Определенные сомнения я испытал, но слышать это все равно было приятно. Мальчик улыбался, положив руку мне на колено. Добродушная матрона Соничка подала кофе. Я не просил тебя показывать мне азы развода на мне же самом, сказал я.

Вернулся Митенька. Я посмотрел на глянцево-яркую кипу буклетов в его руках, и сердце во мне неожиданно сладко замерло. Ядовитое беспощадное небо высоко стояло над неведомым мне миром. Он лежал в потоках воды и света, плыл блаженным островом, и в пронзительной синеве вокруг отразились его берега, желтые откосы, белые стены домов над обрывами, капризные изгибы деревьев и опирающихся на деревья пар, пятна садов, квадраты виноградников, лошадки, пастухи — и замок, замок на вершине холма. Улыбающийся Митенька рассыпал вместе с ворохом цветных картинок ворох разноцветных слов — прелестные пряные имена стран. Неожиданно для себя, я понял, чего мне хочется.

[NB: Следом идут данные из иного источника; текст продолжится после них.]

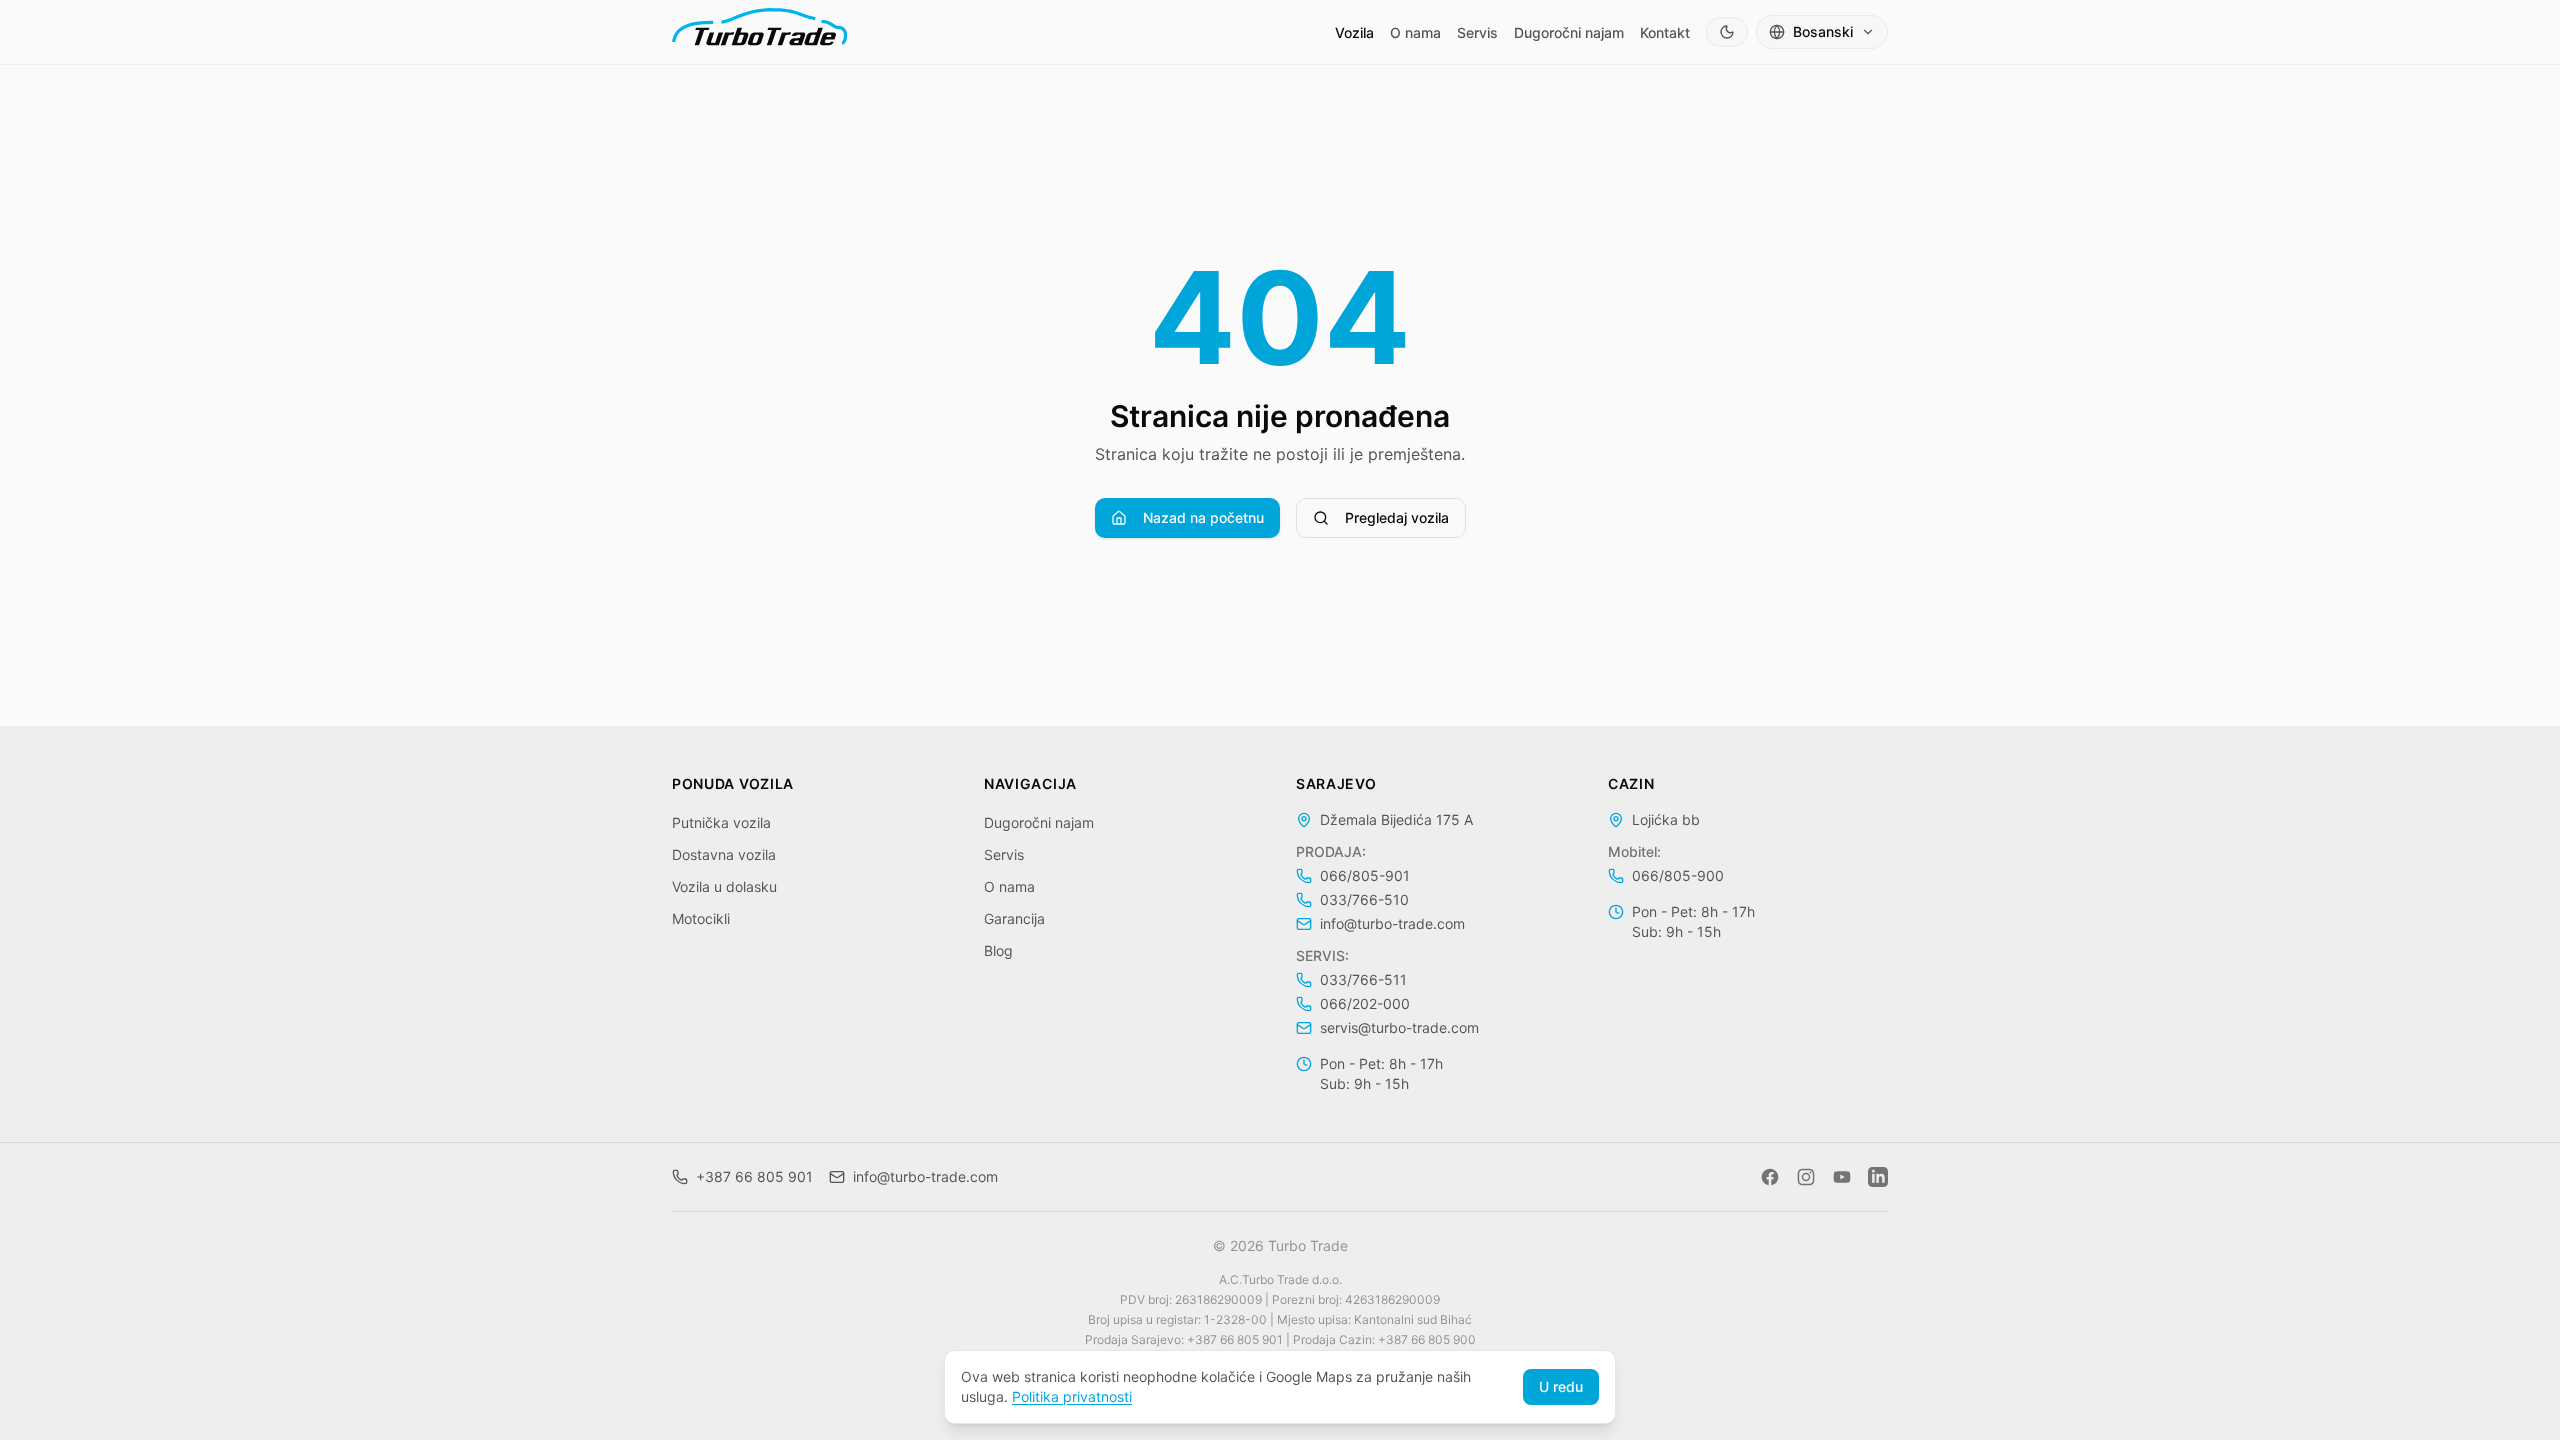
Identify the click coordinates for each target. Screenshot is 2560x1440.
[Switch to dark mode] (1727, 32)
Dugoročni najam (1569, 32)
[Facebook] (1770, 1177)
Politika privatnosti (1072, 1396)
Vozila (1354, 32)
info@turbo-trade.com (1392, 923)
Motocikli (701, 918)
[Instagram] (1806, 1177)
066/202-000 (1365, 1003)
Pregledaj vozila (1397, 517)
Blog (998, 950)
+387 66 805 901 (754, 1176)
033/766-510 (1364, 899)
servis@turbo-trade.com (1399, 1027)
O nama (1415, 32)
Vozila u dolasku (724, 886)
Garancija (1014, 918)
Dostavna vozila (724, 854)
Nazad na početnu (1203, 517)
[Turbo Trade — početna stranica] (759, 32)
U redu (1561, 1386)
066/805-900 (1678, 875)
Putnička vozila (721, 822)
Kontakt (1665, 32)
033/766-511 (1363, 979)
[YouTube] (1842, 1177)
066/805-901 (1365, 875)
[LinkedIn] (1878, 1177)
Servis (1477, 32)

— Галапагосские острова, — сказал я твердо.

Григорий кивнул с безмятежностью двоечника, но Митенька удивленно и вежливо запротестовал.

— Ну что вы, что вы. Тяжелый климат, холодное течение, скудная природа, не налажен туризм, какая-то банановая республика...

— Природа там вовсе не скудная, — сердито ответил я. — Самые большие в мире черепахи, игуаны, земляной конолоф, десять миллионов пауков и эндемичные виды флоры. А Эквадор — хорошая страна.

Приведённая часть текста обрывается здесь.